Aim of the exercise: Set down, exactly and with nothing added, the lines running from the one that holds "This screenshot has width=398, height=707." to the final line of the records. Pictures stay out of the copy.
Source material section start
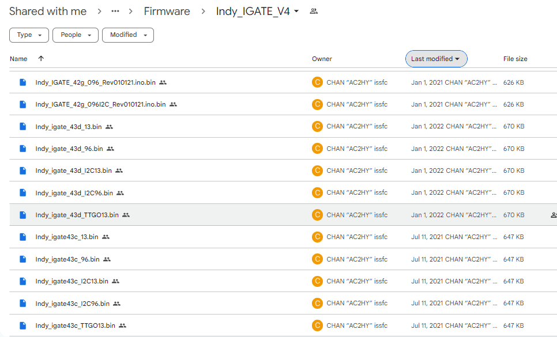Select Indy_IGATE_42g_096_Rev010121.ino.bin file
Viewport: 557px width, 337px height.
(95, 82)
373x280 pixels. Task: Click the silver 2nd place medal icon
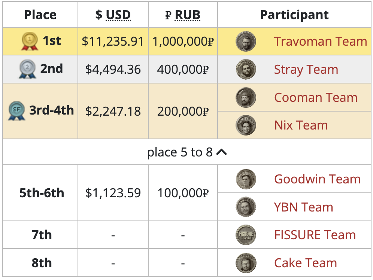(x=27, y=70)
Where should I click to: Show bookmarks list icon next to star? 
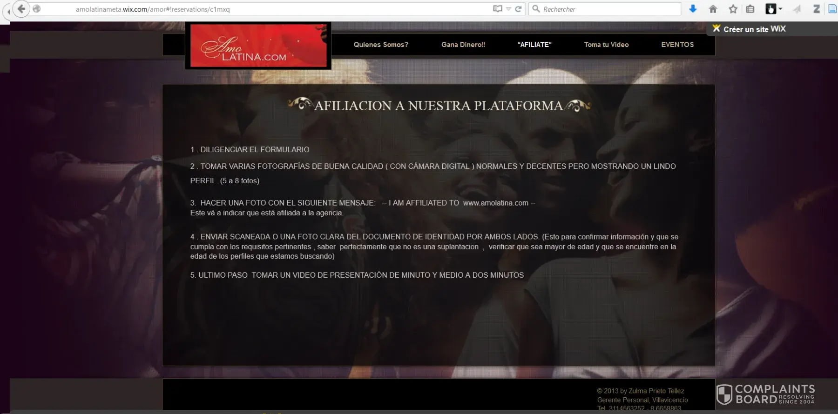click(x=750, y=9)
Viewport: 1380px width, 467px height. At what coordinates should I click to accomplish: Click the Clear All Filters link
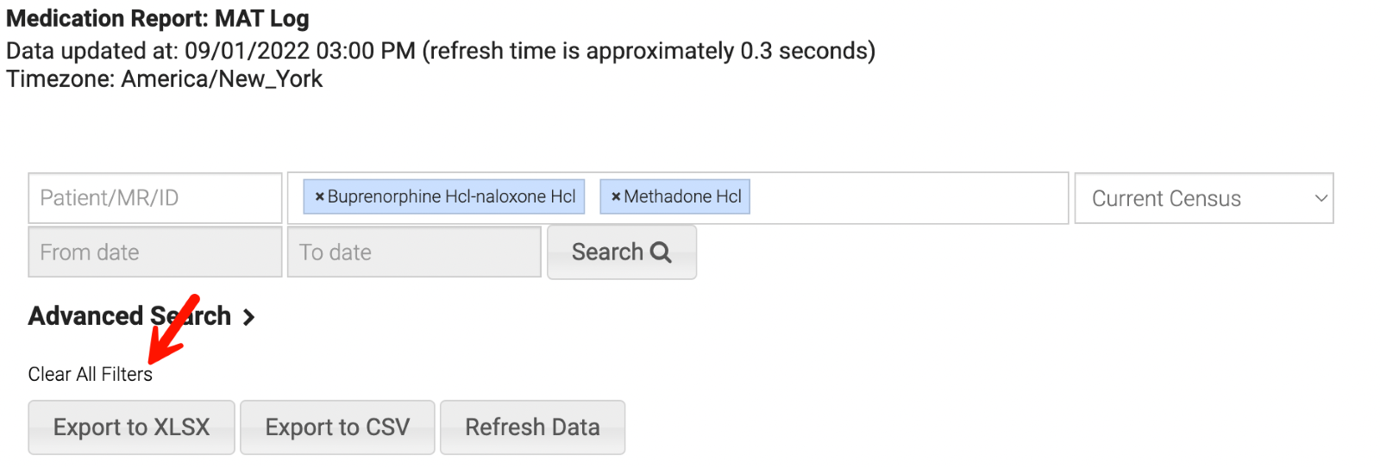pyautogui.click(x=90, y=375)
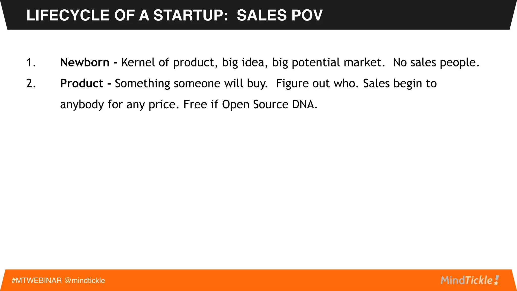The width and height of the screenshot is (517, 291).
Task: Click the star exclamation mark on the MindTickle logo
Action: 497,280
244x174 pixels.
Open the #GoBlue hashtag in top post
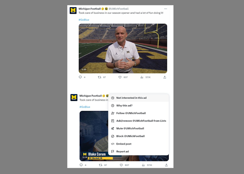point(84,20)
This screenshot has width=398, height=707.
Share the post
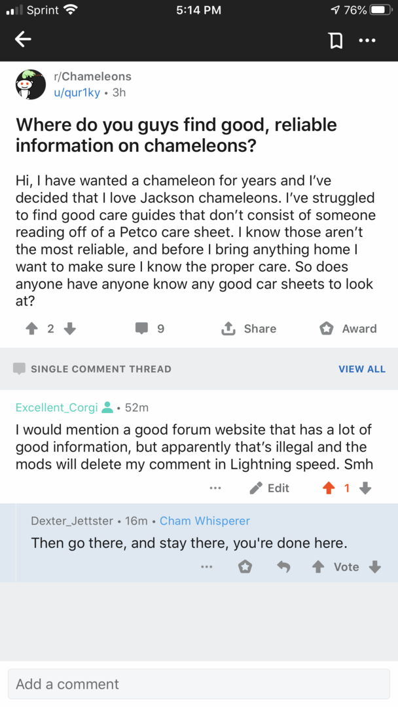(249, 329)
Source material section end
Task solution:
This screenshot has width=398, height=707.
Share the post
(249, 329)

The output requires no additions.